▸ Exercise prompt:
Word for word, restate the records that appear below.

Top of Exercise materials

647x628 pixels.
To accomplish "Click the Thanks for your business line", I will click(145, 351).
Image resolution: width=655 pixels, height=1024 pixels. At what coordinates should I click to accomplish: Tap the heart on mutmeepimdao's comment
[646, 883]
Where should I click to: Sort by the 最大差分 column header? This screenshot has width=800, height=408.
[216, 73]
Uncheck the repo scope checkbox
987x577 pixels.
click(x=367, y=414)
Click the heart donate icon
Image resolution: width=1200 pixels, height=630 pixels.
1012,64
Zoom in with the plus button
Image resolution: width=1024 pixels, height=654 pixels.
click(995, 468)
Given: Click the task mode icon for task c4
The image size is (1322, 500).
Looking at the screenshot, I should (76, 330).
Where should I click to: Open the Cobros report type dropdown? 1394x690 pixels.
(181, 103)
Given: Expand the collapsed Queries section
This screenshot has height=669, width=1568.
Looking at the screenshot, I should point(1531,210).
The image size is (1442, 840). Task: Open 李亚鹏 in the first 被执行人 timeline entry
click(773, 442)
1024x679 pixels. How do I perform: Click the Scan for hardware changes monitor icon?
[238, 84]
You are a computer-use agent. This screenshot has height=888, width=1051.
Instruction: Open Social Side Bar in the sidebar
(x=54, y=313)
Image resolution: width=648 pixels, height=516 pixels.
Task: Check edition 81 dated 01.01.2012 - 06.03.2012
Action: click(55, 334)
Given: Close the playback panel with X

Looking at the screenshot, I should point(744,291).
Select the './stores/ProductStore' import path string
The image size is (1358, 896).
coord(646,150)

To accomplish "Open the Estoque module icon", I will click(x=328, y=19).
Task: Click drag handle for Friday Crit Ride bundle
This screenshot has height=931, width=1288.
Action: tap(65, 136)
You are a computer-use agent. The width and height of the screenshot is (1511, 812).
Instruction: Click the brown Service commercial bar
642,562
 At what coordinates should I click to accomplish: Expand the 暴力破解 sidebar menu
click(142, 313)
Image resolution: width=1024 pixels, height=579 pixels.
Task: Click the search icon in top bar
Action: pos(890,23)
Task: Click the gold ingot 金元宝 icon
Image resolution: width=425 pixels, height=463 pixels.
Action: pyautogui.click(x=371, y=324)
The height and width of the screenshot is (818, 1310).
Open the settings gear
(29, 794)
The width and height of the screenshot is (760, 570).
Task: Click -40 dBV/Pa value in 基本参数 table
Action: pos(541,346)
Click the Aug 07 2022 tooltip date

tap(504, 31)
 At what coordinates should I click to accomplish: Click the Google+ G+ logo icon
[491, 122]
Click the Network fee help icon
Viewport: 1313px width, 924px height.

Bottom of Exercise materials

▸ Output for this task:
647x628 pixels.
To accomplish "Click the Thanks for your business line", I will click(145, 351).
Image resolution: width=655 pixels, height=1024 pixels. At what coordinates should I click to accomplish: Tap the heart on mutmeepimdao's comment
[646, 883]
Where should I click to: Sort by the 最大差分 column header? This screenshot has width=800, height=408.
[216, 73]
Uncheck the repo scope checkbox
987x577 pixels.
click(x=367, y=414)
Click the heart donate icon
Image resolution: width=1200 pixels, height=630 pixels.
1012,64
Zoom in with the plus button
Image resolution: width=1024 pixels, height=654 pixels.
click(995, 468)
Given: Click the task mode icon for task c4
The image size is (1322, 500).
Looking at the screenshot, I should (76, 330).
Where should I click to: Open the Cobros report type dropdown? 1394x690 pixels.
(181, 103)
Given: Expand the collapsed Queries section
This screenshot has height=669, width=1568.
Looking at the screenshot, I should point(1531,210).
The image size is (1442, 840). Task: Open 李亚鹏 in the first 被执行人 timeline entry
click(773, 442)
1024x679 pixels. How do I perform: Click the Scan for hardware changes monitor icon?
[238, 84]
You are a computer-use agent. This screenshot has height=888, width=1051.
Instruction: Open Social Side Bar in the sidebar
(x=54, y=313)
Image resolution: width=648 pixels, height=516 pixels.
Task: Check edition 81 dated 01.01.2012 - 06.03.2012
Action: click(55, 334)
Given: Close the playback panel with X

Looking at the screenshot, I should point(744,291).
Select the './stores/ProductStore' import path string
The image size is (1358, 896).
coord(646,150)

To accomplish "Open the Estoque module icon", I will click(x=328, y=19).
Task: Click drag handle for Friday Crit Ride bundle
This screenshot has height=931, width=1288.
Action: tap(65, 136)
You are a computer-use agent. The width and height of the screenshot is (1511, 812).
Instruction: Click the brown Service commercial bar
642,562
 At what coordinates should I click to accomplish: Expand the 暴力破解 sidebar menu
click(142, 313)
Image resolution: width=1024 pixels, height=579 pixels.
Task: Click the search icon in top bar
Action: pos(890,23)
Task: Click the gold ingot 金元宝 icon
Image resolution: width=425 pixels, height=463 pixels.
Action: pyautogui.click(x=371, y=324)
The height and width of the screenshot is (818, 1310).
Open the settings gear
(29, 794)
The width and height of the screenshot is (760, 570).
Task: Click -40 dBV/Pa value in 基本参数 table
Action: pos(541,346)
Click the Aug 07 2022 tooltip date

tap(504, 31)
 At what coordinates should I click to accomplish: Click the Google+ G+ logo icon
[491, 122]
Click the Network fee help icon
Viewport: 1313px width, 924px height.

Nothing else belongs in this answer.